An Illustrious Career
Dr. Archer, a cardiologist by training, completed medical school at Queen’s in 1981. After an internship at the Royal Columbian Hospital and 16 years as first a trainee and then a faculty member at the University of Minnesota, he returned to Canada where he served as Chief of Cardiology at the University of Alberta for 12 years. He then moved to the University of Chicago as Chief of Cardiology. In November 2012, he packed up his hockey bag and returned to Queen’s as Head of Medicine. He was named a tier one Canada Research Chair in 2017.
Throughout his illustrious career, Dr. Archer has coupled his clinical interests in pulmonary hypertension, persistent ductus arteriosus (PDA), and strategies for improving cardiovascular care, with a research focus on mechanisms of oxygen sensing, mitochondrial biology, and experimental therapeutics for pulmonary hypertension and cancer. He has made numerous research discoveries that can undisputedly be considered firsts. Notably, Dr. Archer and his team have identified the role of mitochondria, an energy-producing organelle in cells, as oxygen sensors in lung circulation and have described biochemical pathways that govern blood vessel constriction and relaxation. Furthermore, they have also shown that these oxygen-sensing mechanisms fail in various human diseases, including pulmonary hypertension, PDA, and lung cancer, just to name a few.
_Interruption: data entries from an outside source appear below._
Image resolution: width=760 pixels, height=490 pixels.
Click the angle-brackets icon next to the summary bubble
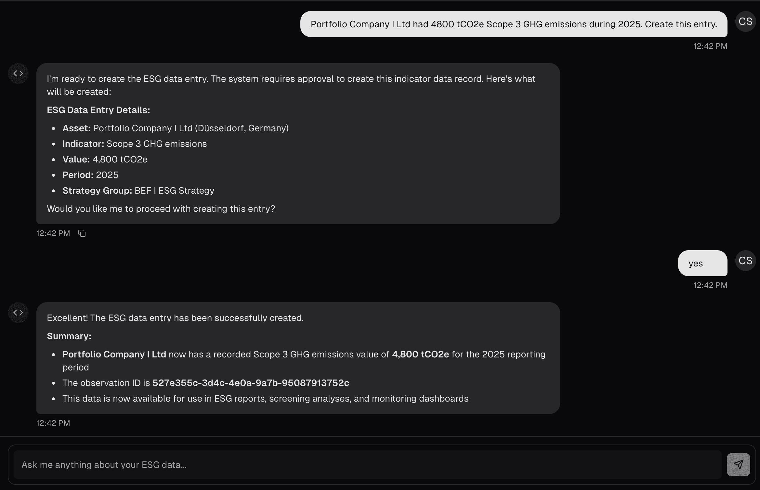[18, 313]
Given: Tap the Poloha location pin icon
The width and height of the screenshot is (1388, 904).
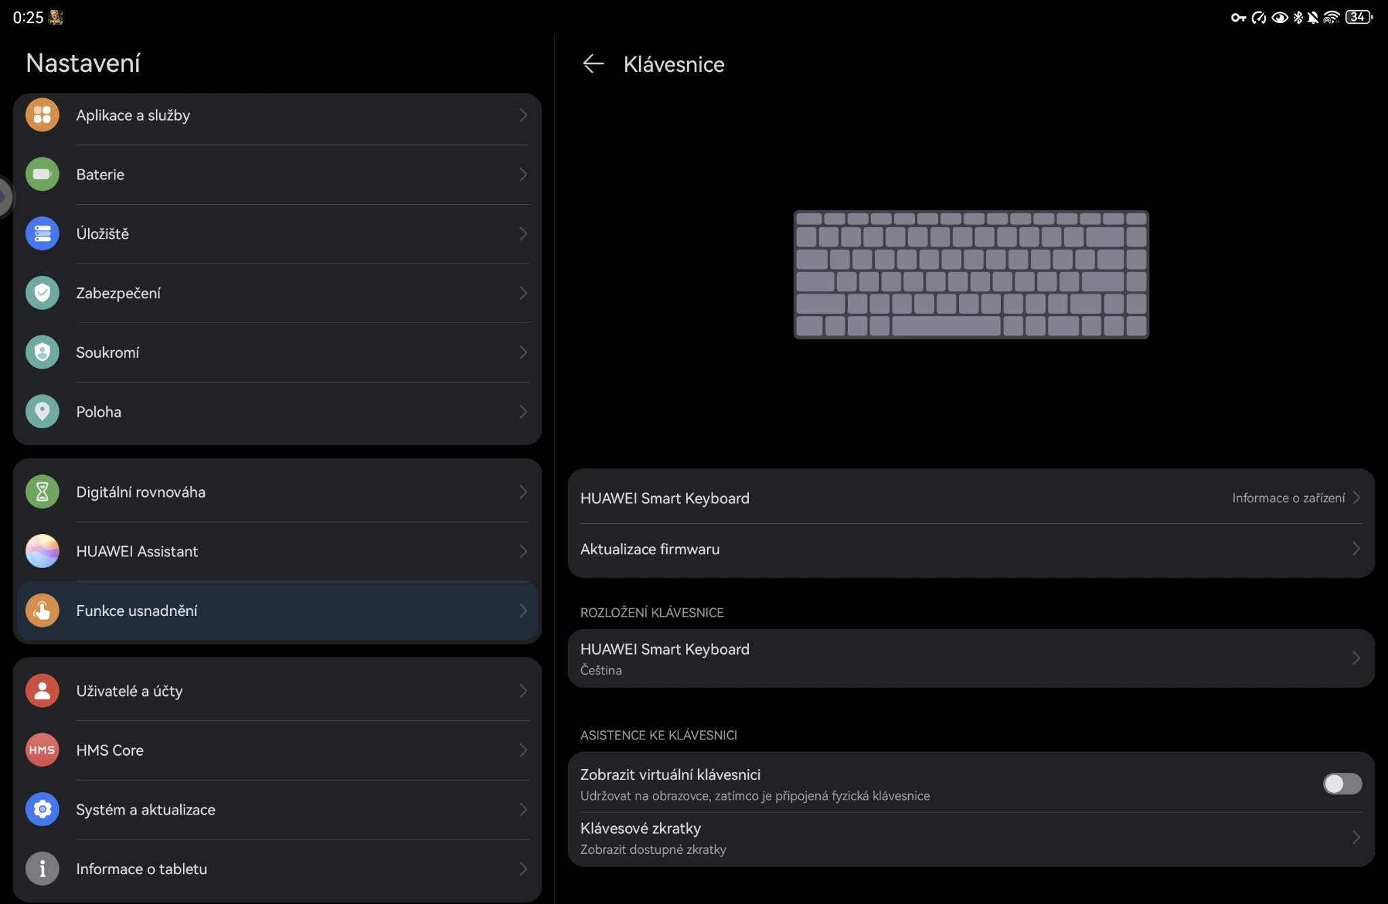Looking at the screenshot, I should click(42, 411).
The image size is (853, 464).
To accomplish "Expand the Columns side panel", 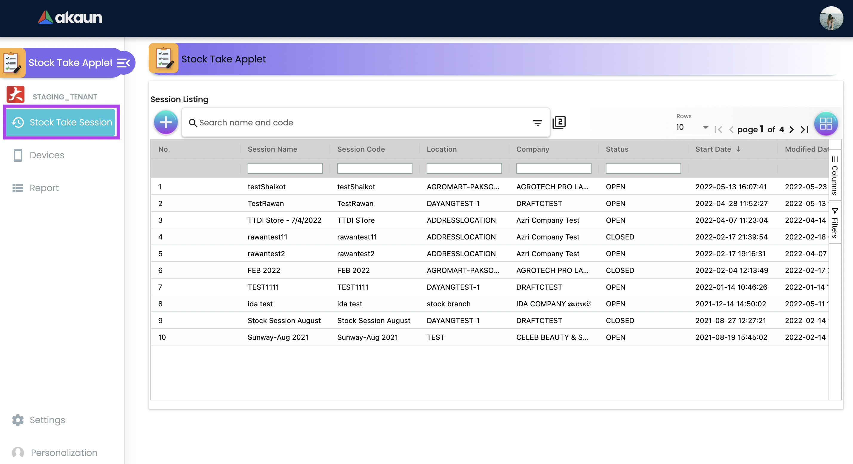I will click(834, 176).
Dr. Archer has published over 220 peer-reviewed articles (nearly half of which have been cited at least 101 times, as indicated by his h-index). Additionally, he has received numerous honours and awards, including being selected as an inductee of the Canadian Academy of Health Sciences (2007), a Distinguished Scientist of the American Heart Association (2016), and a Fellow of the Royal Society of Canada (2018), as well as receiving the Chicago American Heart Association Coeur d’Or Award (2013) for leading the creation of a heart attack care network in Chicago.
In recent months, Dr. Archer and his team have turned their attention to coronavirus, discovering it can attack mitochondria in lung cells, cause death of airway cells, and impair hypoxic pulmonary vasoconstriction. This discovery may help explain the low oxygen levels seen in COVID-19 pneumonia and play a role in developing new treatments for similar viral infections. Dr. Archer’s future work includes exploring the role of inflammation as a cause of right ventricular failure in pulmonary hypertension and manipulating mitochondrial dynamics to treat a range of medical conditions, including heart ischemia, cancer, and Alzheimer’s disease.
Dr. Archer’s already significant mark on his field is likely to gain traction with his h-index milestone. "A high h-index is tangible evidence of a prolific and impactful research career that continues to inspire further study," says Jane Philpott, Dean of the Faculty of Health Sciences. "My sincere congratulations to Dr. Archer on this significant achievement."